Revisiting Suppenküche in San Francisco

Two years ago, I met a friend of a friend while travelling in San Francisco after a work trip. He’d suggested grabbing lunch at a German beer hall and restaurant in Hayes Valley. We had a great conversation, good food, nice beer before going on a short photowalk nearby. Later during that same trip, I’d wanted to bring a couple of friends who stopped over on the same work trip to the place but unfortunately, it was closed on the day we returned and I’ve been ruing that missed opportunity ever since.

Fast forward a couple of years, and I made certain that I would return to this German restaurant and not be disappointed by a rookie mistake. Back in San Francisco for a weekend on our way back from CES, the boss and I drove to Hayes Valley for brunch.

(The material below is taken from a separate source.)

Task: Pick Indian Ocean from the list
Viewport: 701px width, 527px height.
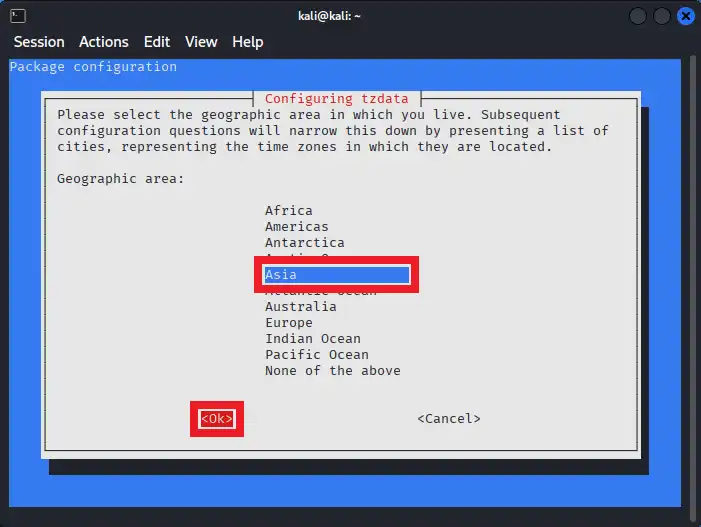Action: pyautogui.click(x=313, y=339)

Thankful to find a nearby parking lot by the curb, we walked through the door of Suppenküche and seated ourselves at one of their long wooden tables.

The bar at Suppenküche
The bar at Suppenküche

Located on the corner of Hayes and Laguna, Suppenküche emphasises simple, honest and traditional Bavarian cooking. Had my friend not suggested the place two years ago, I wouldn’t have known about it. Its signage isn’t particularly the most obvious either, and I had to rely on my faint memory of the streets to be sure we were at the right place. Indeed we were, because I instantly recognised the interior as I walked through the entrance. Not much has changed, if at all – the walls and ceiling are still white, and the beer taps still look as congested as before.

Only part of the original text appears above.